**YOUR GOAL:** Reproduce exactly the lines below, starting with the line that contains "Click the Add a Place globe icon" and ending with the last line of the records, both included, and nothing else.

------------------------

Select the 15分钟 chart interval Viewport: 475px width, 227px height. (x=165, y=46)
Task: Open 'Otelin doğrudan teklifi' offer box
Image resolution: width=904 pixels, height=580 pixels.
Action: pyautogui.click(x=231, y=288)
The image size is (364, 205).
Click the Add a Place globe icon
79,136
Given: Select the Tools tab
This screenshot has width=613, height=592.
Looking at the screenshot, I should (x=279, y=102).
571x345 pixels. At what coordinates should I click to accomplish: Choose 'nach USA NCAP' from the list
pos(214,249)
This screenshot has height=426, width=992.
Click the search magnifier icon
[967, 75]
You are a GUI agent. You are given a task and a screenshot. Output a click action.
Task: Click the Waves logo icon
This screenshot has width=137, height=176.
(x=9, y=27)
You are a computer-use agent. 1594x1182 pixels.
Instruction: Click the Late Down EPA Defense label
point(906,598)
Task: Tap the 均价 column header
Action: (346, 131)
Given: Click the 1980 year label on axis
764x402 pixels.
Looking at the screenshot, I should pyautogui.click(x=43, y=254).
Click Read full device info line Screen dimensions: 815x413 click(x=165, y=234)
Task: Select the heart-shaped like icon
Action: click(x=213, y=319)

------------------------

**TASK OUTPUT:**
Click the Add a Place globe icon
79,136
Given: Select the Tools tab
This screenshot has width=613, height=592.
Looking at the screenshot, I should (x=279, y=102).
571x345 pixels. At what coordinates should I click to accomplish: Choose 'nach USA NCAP' from the list
pos(214,249)
This screenshot has height=426, width=992.
Click the search magnifier icon
[967, 75]
You are a GUI agent. You are given a task and a screenshot. Output a click action.
Task: Click the Waves logo icon
This screenshot has width=137, height=176.
(x=9, y=27)
You are a computer-use agent. 1594x1182 pixels.
Instruction: Click the Late Down EPA Defense label
point(906,598)
Task: Tap the 均价 column header
Action: (346, 131)
Given: Click the 1980 year label on axis
764x402 pixels.
Looking at the screenshot, I should pyautogui.click(x=43, y=254).
Click Read full device info line Screen dimensions: 815x413 click(x=165, y=234)
Task: Select the heart-shaped like icon
Action: click(x=213, y=319)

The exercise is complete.